After Mt. Gox collapsed, Popper said there was some indication that bitcoin itself might just go down with the exchange. But that was also the same time when the big banks started looking into bitcoin and the blockchain, which showed the “contradictory currents that shaped this technology,” he added.
But it also left open a lot of questions.
“Was it going to end in a fiery crash? Was it going to end with another big assent?” said Popper, who explained that these questions helped frame the concept of his book and the history of how bitcoin came to be all it has become today. And while bitcoin has got the backing from some big names, without the early bitcoin enthusiasts who were willing to take a chance on the technology, bitcoin wouldn’t be a sliver of what it has become today.
“You needed sort of outsiders who were willing to try something new in those years from 2010-2011 when nobody cared about this. If they hadn’t been there at that point, the experiment wouldn’t have survived to the point where Wall Street [and] Silicon Valley came in and got interested,” Popper said. “You always need those sort of fringe communities to pick up on a technology like this. There were similar dynamics in play with the beginning of the Internet. You had these sort of fringe groups who were the ones that saw some value in it and were willing to experiment with it. That caused reputation issues, but I think that was a necessary stepping stone.”

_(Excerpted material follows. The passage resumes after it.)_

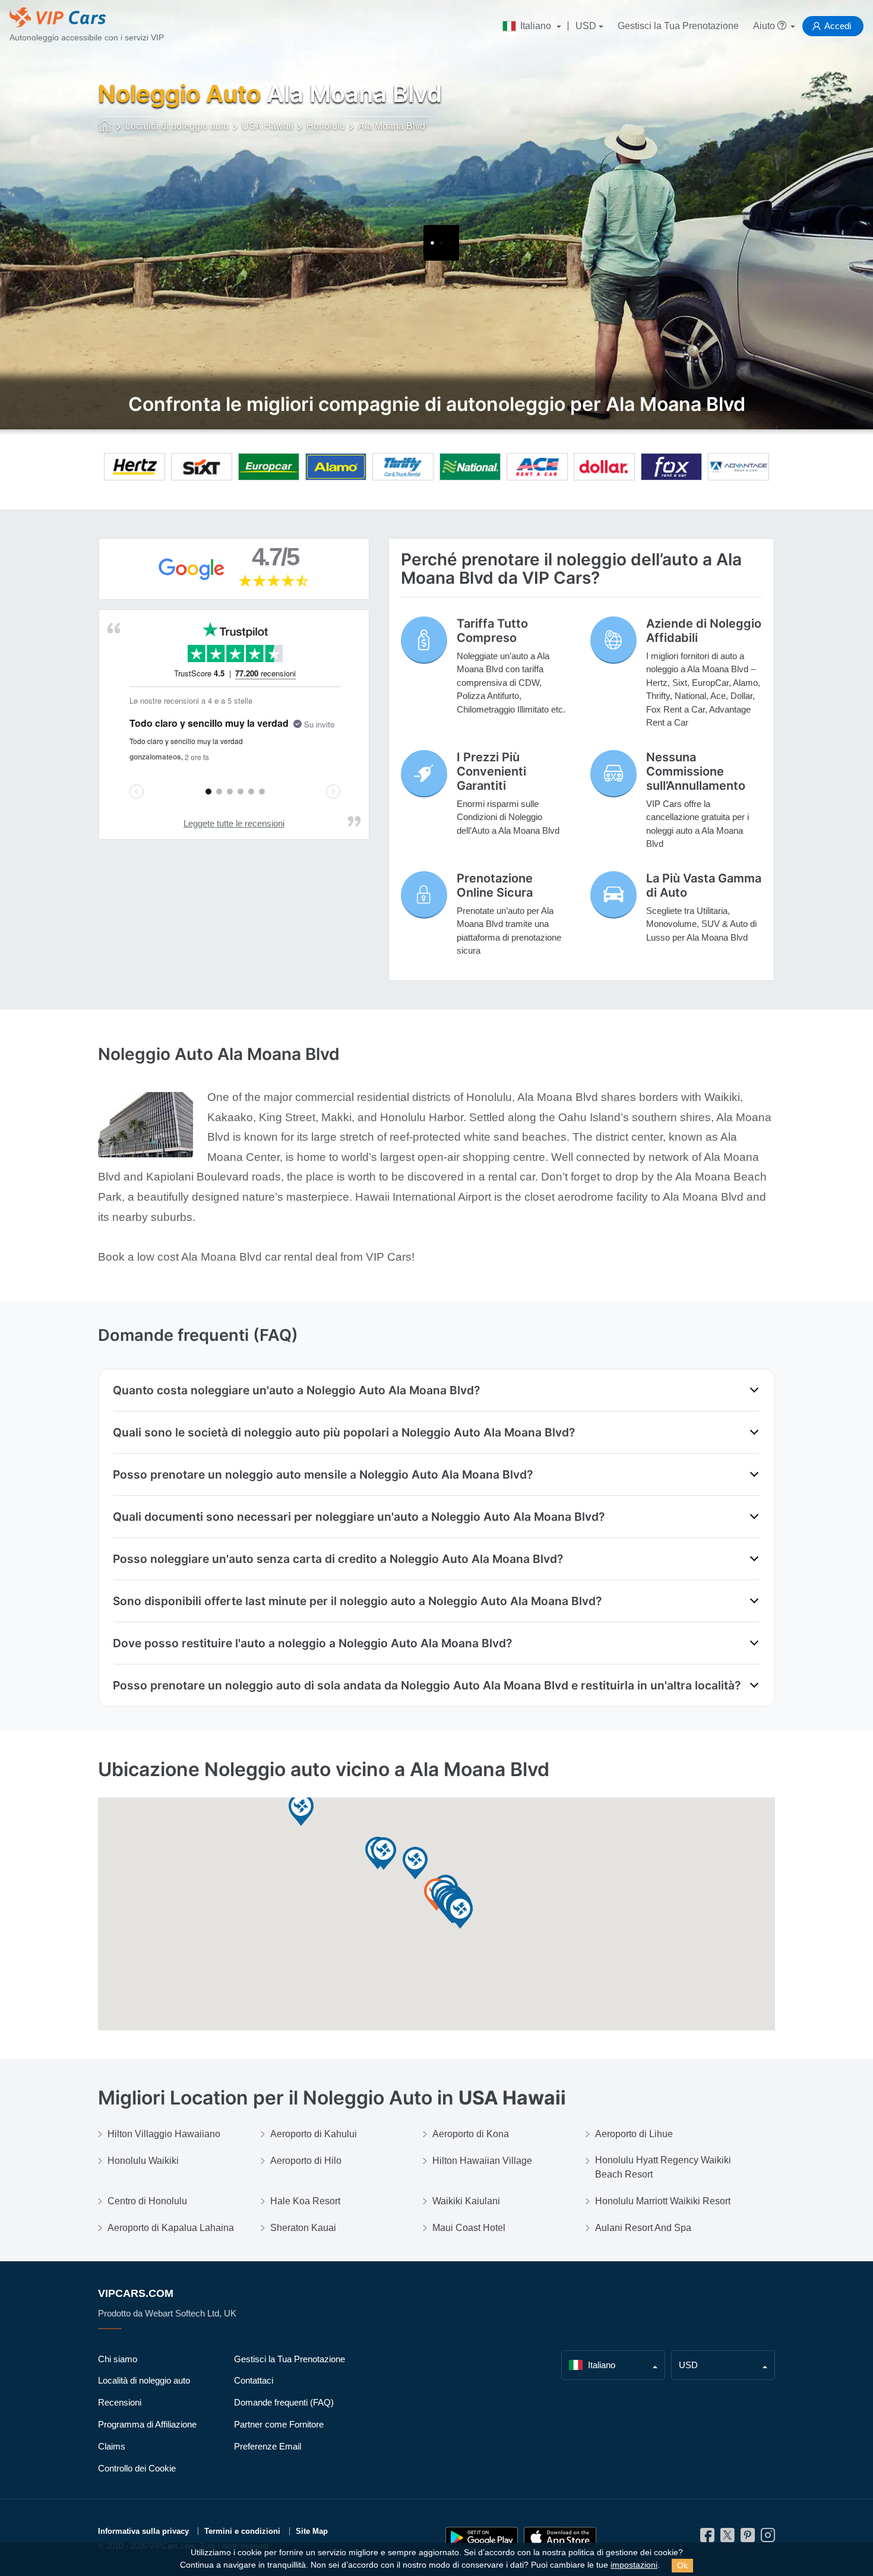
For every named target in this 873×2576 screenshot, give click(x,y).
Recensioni (119, 2402)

Survival Of The Bitcoin Fittest
From his research, Popper was able to discover what has helped make it through tough times — which has really been because of the determination of its biggest fans, but more recently it has been attention from regulators that has actually given bitcoin a taste of credibility.

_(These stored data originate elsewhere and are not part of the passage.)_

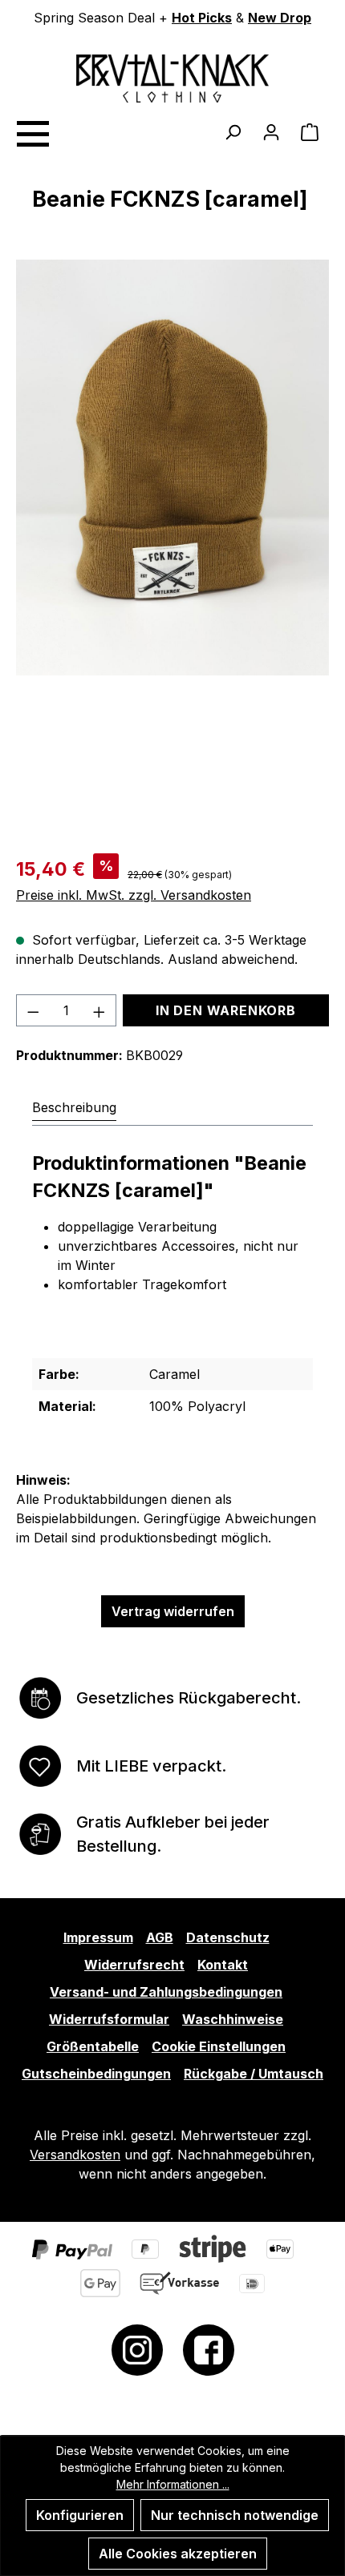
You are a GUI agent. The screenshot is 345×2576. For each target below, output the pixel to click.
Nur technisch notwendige (235, 2515)
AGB (159, 1937)
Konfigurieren (80, 2515)
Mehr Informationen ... (172, 2484)
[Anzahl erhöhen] (99, 1010)
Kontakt (222, 1965)
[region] (172, 546)
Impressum (98, 1937)
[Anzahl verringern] (33, 1010)
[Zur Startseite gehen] (172, 78)
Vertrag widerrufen (173, 1611)
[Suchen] (232, 131)
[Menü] (32, 131)
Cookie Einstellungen (219, 2046)
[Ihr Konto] (271, 131)
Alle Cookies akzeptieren (178, 2554)
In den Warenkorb (226, 1010)
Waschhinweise (232, 2019)
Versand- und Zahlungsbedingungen (166, 1992)
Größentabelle (93, 2046)
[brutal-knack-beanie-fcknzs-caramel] (172, 467)
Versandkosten (75, 2155)
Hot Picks (202, 18)
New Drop (279, 18)
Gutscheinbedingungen (96, 2074)
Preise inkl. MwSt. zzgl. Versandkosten (133, 895)
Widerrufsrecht (134, 1965)
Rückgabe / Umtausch (253, 2074)
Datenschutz (228, 1937)
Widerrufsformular (109, 2019)
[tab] (74, 1107)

“The willingness of people to put any trust in it has largely moved in tandem with regulators to step in,” Popper said.
Popper attributes bitcoin’s resilience to the fact that it’s an open source technology, noting that bitcoin’s ability to improve has helped bitcoin slowly gain a stronger reputation in the financial community. Having it be a financial technology that isn’t reliant on any one company has also helped people gravitate toward the digital currency. But there’s one more important aspect that’s helped the bitcoin community develop.

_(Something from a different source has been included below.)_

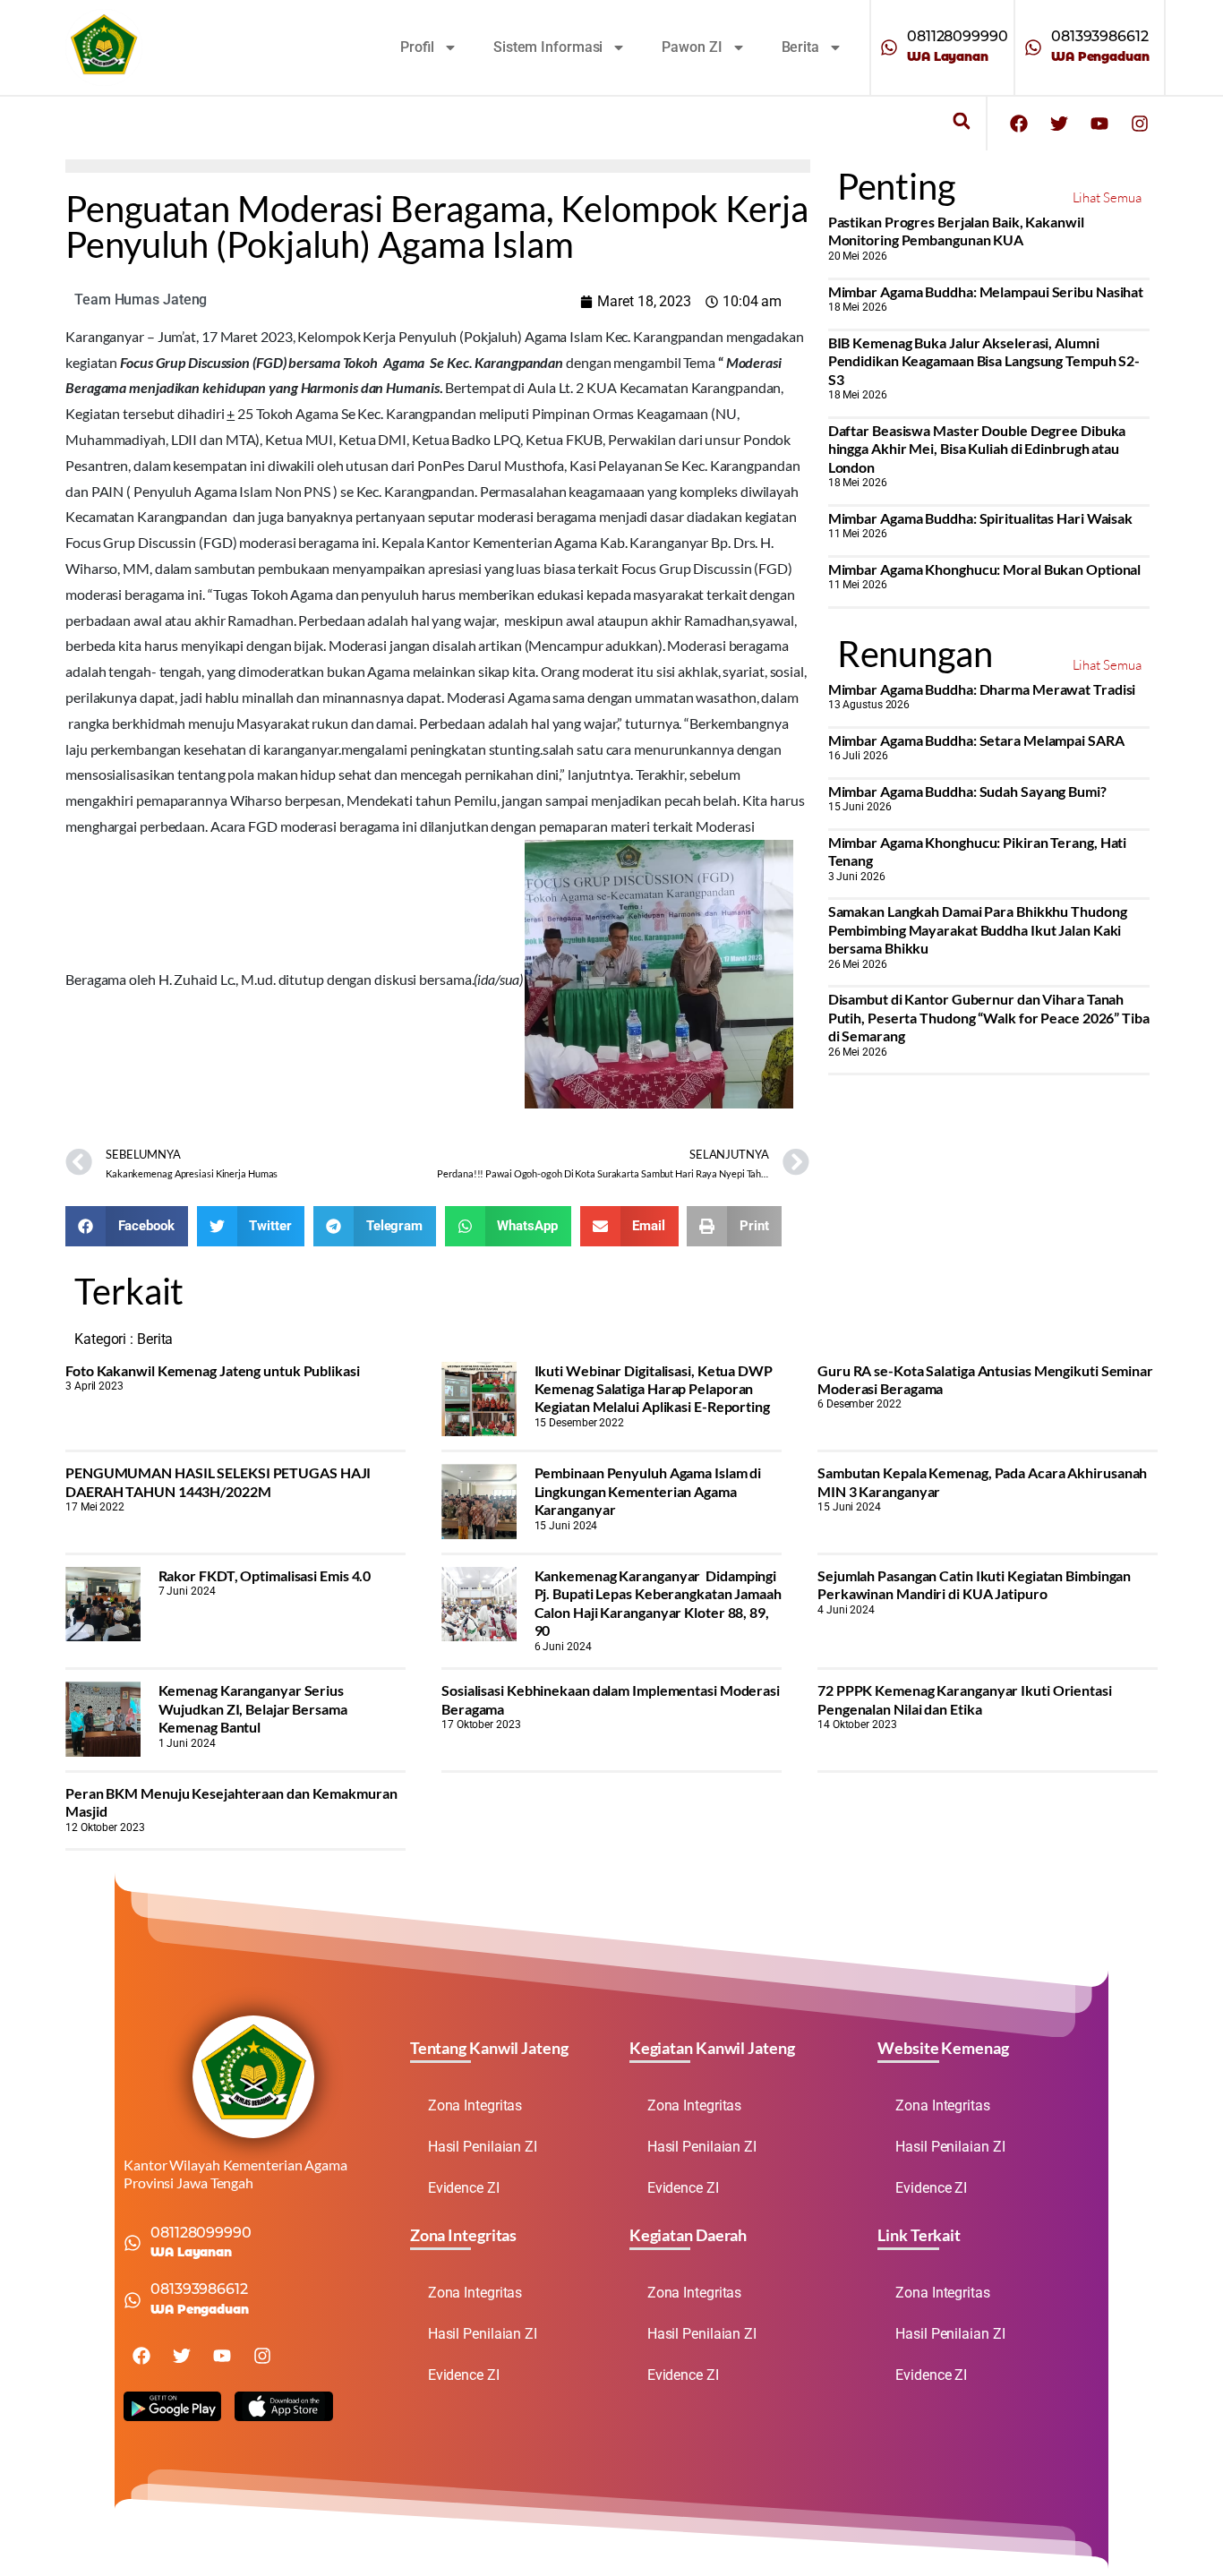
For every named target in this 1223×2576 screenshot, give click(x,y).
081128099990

“The social movement has been key to bitcoin. This is like any social network, but also like any kind of money has been dependent on people’s willingness to use it, and people’s willingness to trust people will want to use it later on. So in some sense, to grow, to thrive, it has to become a social movement,” Popper said.
While Mt. Gox and the regular news of bitcoin exchanges shutting down or getting hacked or being ripped off by nefarious operators certainly doesn’t help bitcoin — or its social movement — the willingness of its loyal supporters, along with newfound support from politicians, regulators and Wall Street certainly appears to give some validity to the digital currency – at least in Popper’s opinion. That spark of curiosity — the same spark that encouraged Popper to write a bitcoin book — has fueled the passion of the original bitcoin subscribers. And slowly, it’s sparking interest in financial institutions and leaders.
And that’s what the history of bitcoin is really about; a history that’s told by Popper. A history that tells the story of what could be a major player in the future of financial ecosystem: “Digital Gold.”